SEMA is the automotive aftermarket’s yearly trade show that takes place in Las Vegas every November/ late October. It’s the largest show the aftermarket community has, dwarfing any car show you’ve ever been to. It’s the second largest convention Vegas hosts each year (based off of last year’s numbers it’s rivaled only by CES, the Consumer Electronics Show), drawing over 160K attendees and 2,400 exhibitors. Once a year the entire town is taken over by auto industry people of all kinds. Driving in the city during the event is tough because everywhere you look there’s some over-the-top custom vehicle. Parts-wise, if it exists in the aftermarket, it’ll be at SEMA. Most companies reveal new products for the following year here as well. It’s important to note that this show is closed to the general public. Only people who work in the automotive industry are allowed to attend (so stick with us, we’ll show you all the cool stuff).

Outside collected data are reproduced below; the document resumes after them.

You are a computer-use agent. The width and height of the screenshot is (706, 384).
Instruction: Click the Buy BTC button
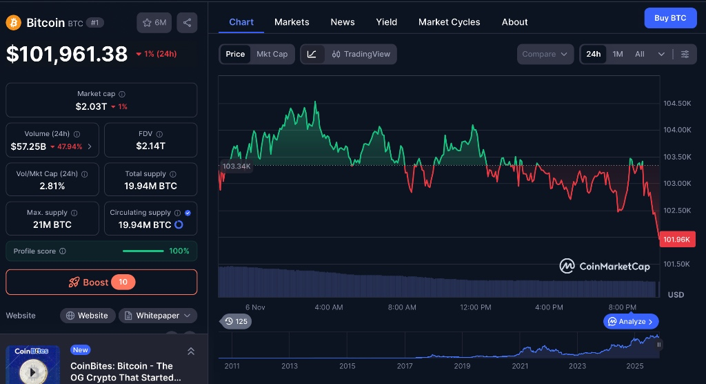(x=669, y=18)
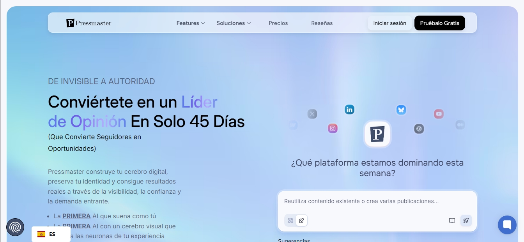Screen dimensions: 524x242
Task: Click the Bluesky butterfly icon
Action: pyautogui.click(x=401, y=110)
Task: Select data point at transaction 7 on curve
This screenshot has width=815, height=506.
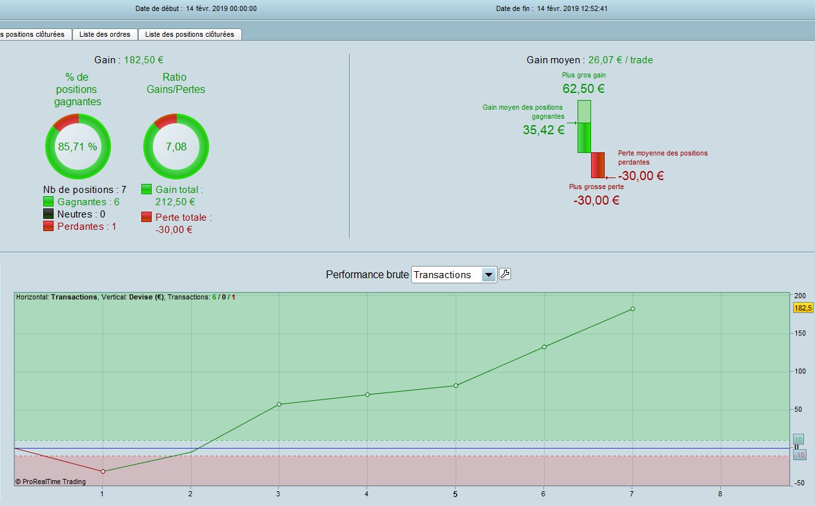Action: point(632,309)
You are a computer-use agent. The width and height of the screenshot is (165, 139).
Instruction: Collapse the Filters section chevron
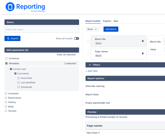click(90, 65)
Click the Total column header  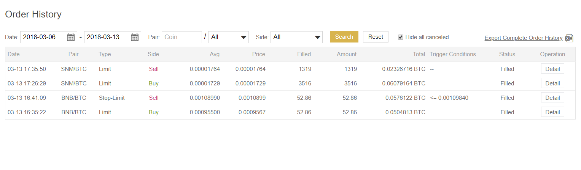[x=419, y=54]
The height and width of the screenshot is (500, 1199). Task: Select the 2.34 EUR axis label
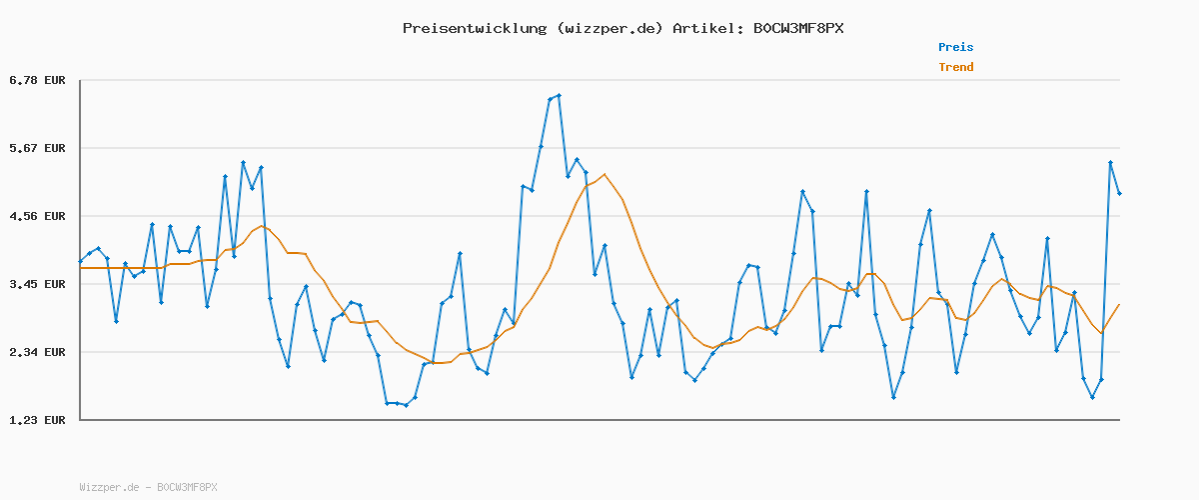coord(37,352)
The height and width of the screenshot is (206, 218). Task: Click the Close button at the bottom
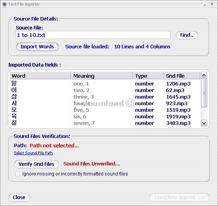coord(19,197)

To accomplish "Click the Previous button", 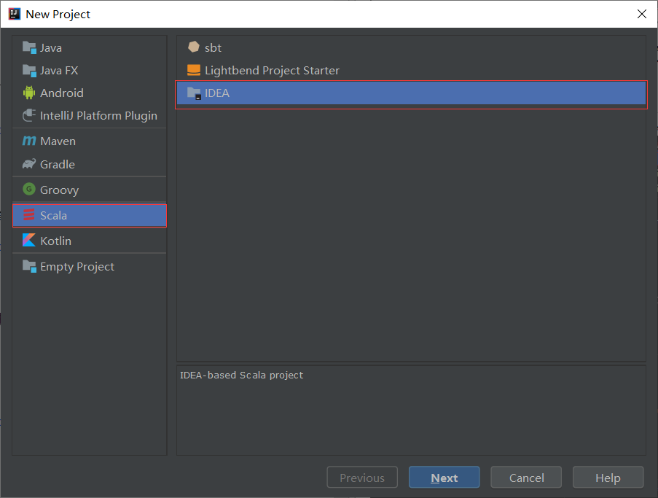I will (362, 478).
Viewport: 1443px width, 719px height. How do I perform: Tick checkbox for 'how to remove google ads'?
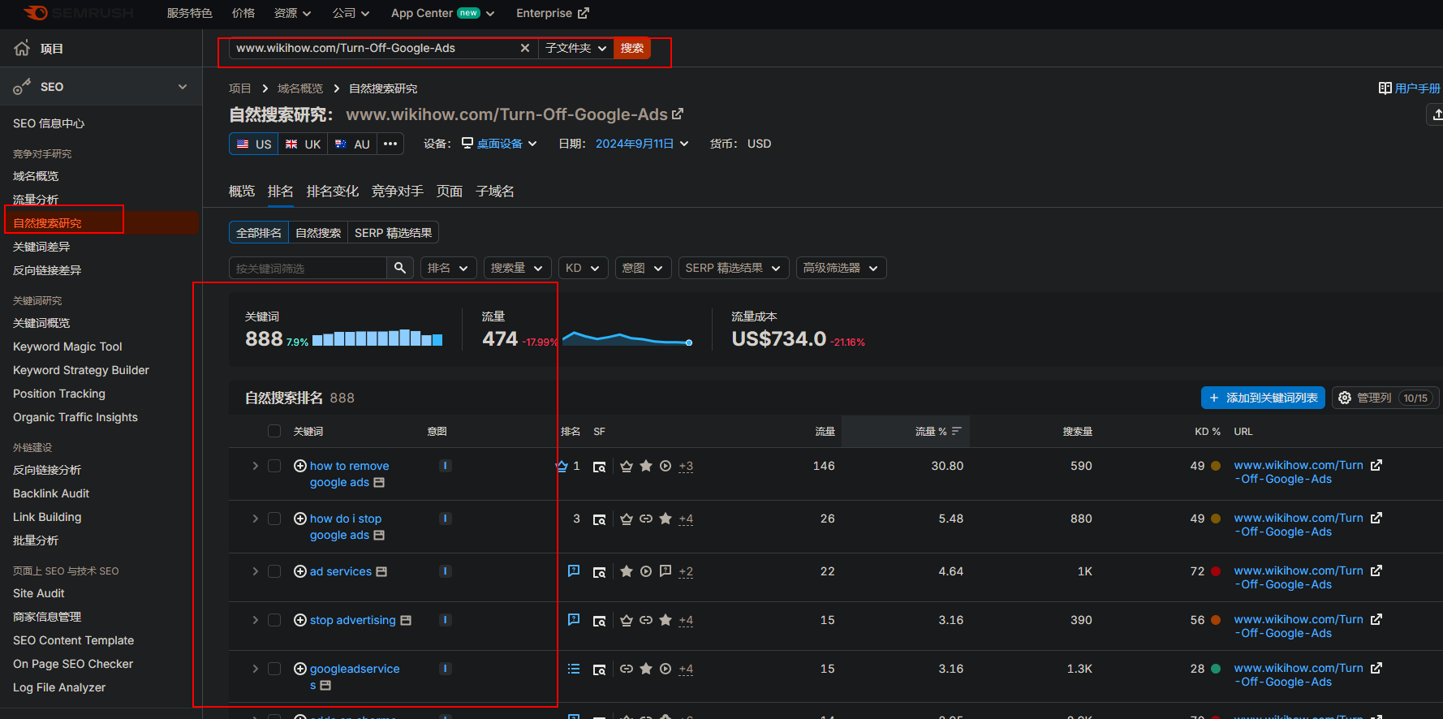(x=274, y=466)
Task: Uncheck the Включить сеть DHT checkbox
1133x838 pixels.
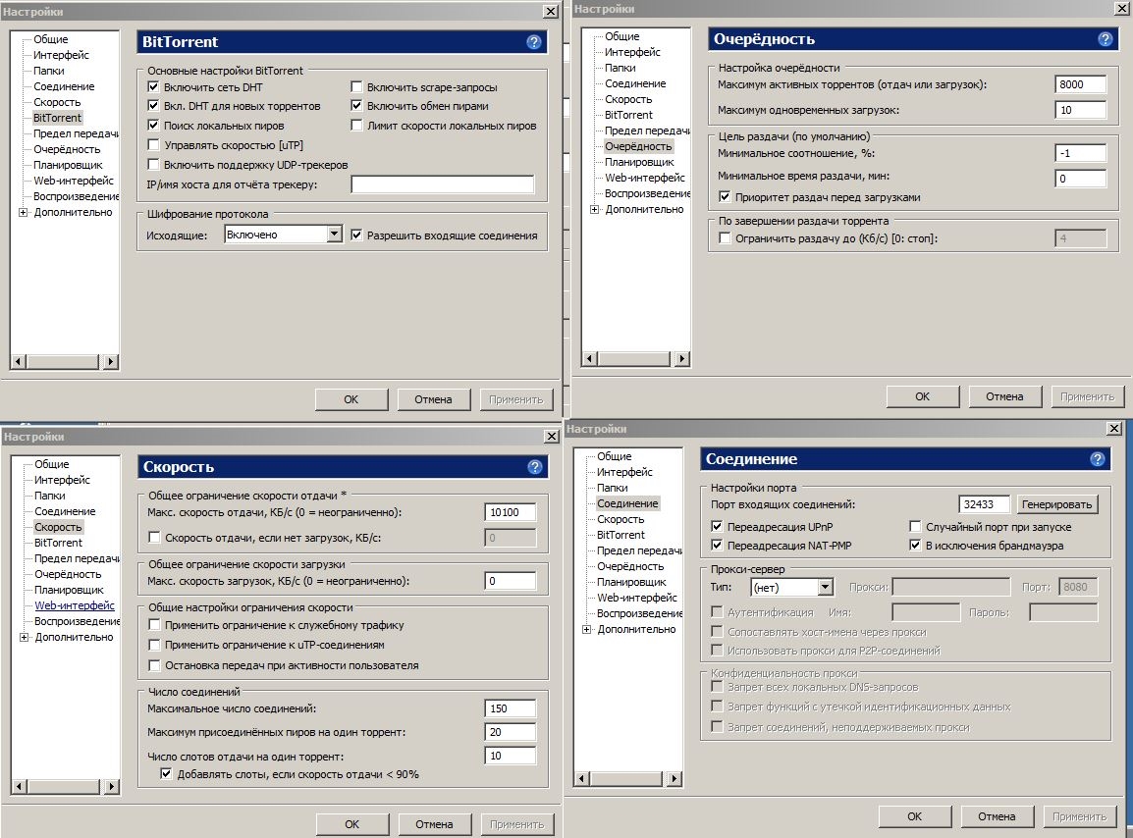Action: pyautogui.click(x=154, y=87)
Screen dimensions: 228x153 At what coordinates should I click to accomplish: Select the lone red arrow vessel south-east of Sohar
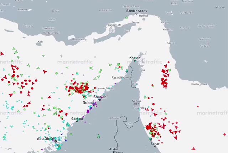pyautogui.click(x=193, y=148)
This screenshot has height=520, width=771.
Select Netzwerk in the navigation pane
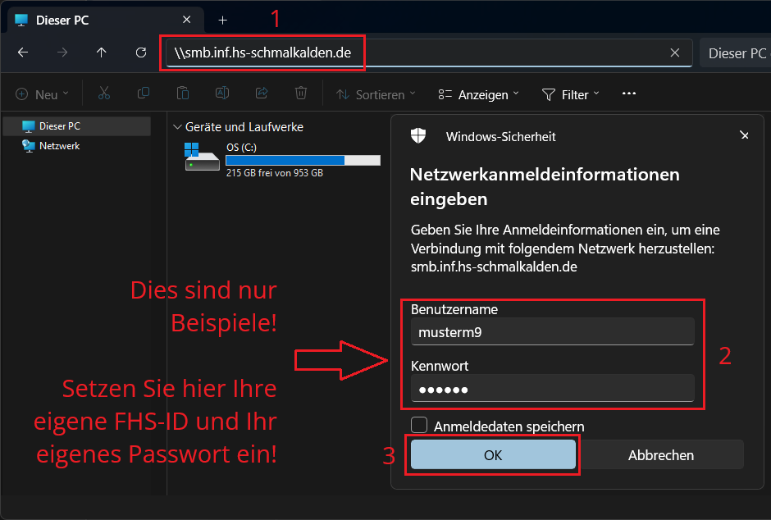pyautogui.click(x=59, y=146)
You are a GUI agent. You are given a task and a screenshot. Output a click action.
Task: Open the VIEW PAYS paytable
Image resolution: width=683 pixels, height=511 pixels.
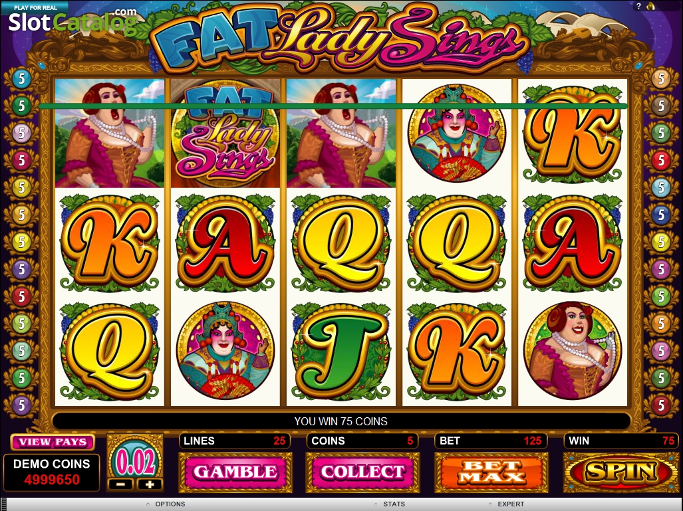pyautogui.click(x=53, y=442)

When I started in this industry, attending my first SEMA 18 years ago, I remember how in awe I was of everything once I walked through the convention center doors for the first time. There’s just so much to see, and as an 18-year-old enthusiast fresh into a new job turning wrenches at a small truck accessory shop, I didn’t even know where to start. But I just had to see it all. Now here’s the problem with that idea: If you do the math, 2,400 booths to see with four nine-hour days to make it happen, if you spent 5 minutes at each booth from the moment the doors opened on the first day to the second they closed on the last, you’d only be able to see a fifth of the show. Yeah, it’s that massive.


Within the first five years or so that I attended SEMA, each visit was still overwhelming. So many people to see, so many parts to check out, and I still wanted to see it all and tried as hard as I could each year to no avail. Apparently, I hadn’t done the aforementioned “math.” At some point, I realized that there was simply no way to see everything, and once that happened, I slowed down a bit and got a little more methodical with my approach. Nowadays, my time at the show is spent with three straight days of meetings with parts manufacturers, one every 45 minutes (which is why every year DW contributor Jason Sands covers the show for us since I just can’t pull it off with the schedule). A few years ago, I was doing four straight days of meetings and quickly realized I needed a day to just take the show in, to wander around and see what’s hot, to see what I missed in all those meetings. This year I’m doing it a bit differently; this year I’ve got two free days (yes!!). On those days I’ll be walking around taking the show in while doing live feeds on our Instagram and Facebook accounts. I’ll also be the guest host for the Diesel Podcast, so I’ll be talking with industry professionals, racers, and many more for the podcast. You can check out those podcasts on our website (DieselWorldMag.com). Look for the “Diesel Podcast” link at the top or in the menu for mobile. The podcast can also be found on iTunes, SoundCloud, and many other like hosting sites.

Once the show is over, I and eight of our regular contributors (writers and photographers) head to a secret location for early-morning photoshoots. The first year I did this, we had around 20 trucks show up. Last year? Forty-seven. However, this year we’re doing it a bit differently. We’re only inviting 15 trucks, essentially the best of “the-best-of-the-best.” And we’re doing video interviews, podcasts, and more with every one of them. After all, Diesel World is more than just the magazine. And remember, there’s so much more on DieselWorldMag.com. It’s updated every single day. And, since by the time you read this it may be already be after, or during, the show, head to our social media pages (@DieselWorldMag for IG or Facebook) to see all the good stuff from SEMA 2018. If you’re not into the web stuff (heck, even if you are), don’t worry. Next month we’ll have special print-only SEMA show coverage. It really is an amazing time. All those SEMA builds out in the middle of the desert doing donuts, drifting, just showing off for the camera. It’s a car or truck enthusiast’s dream.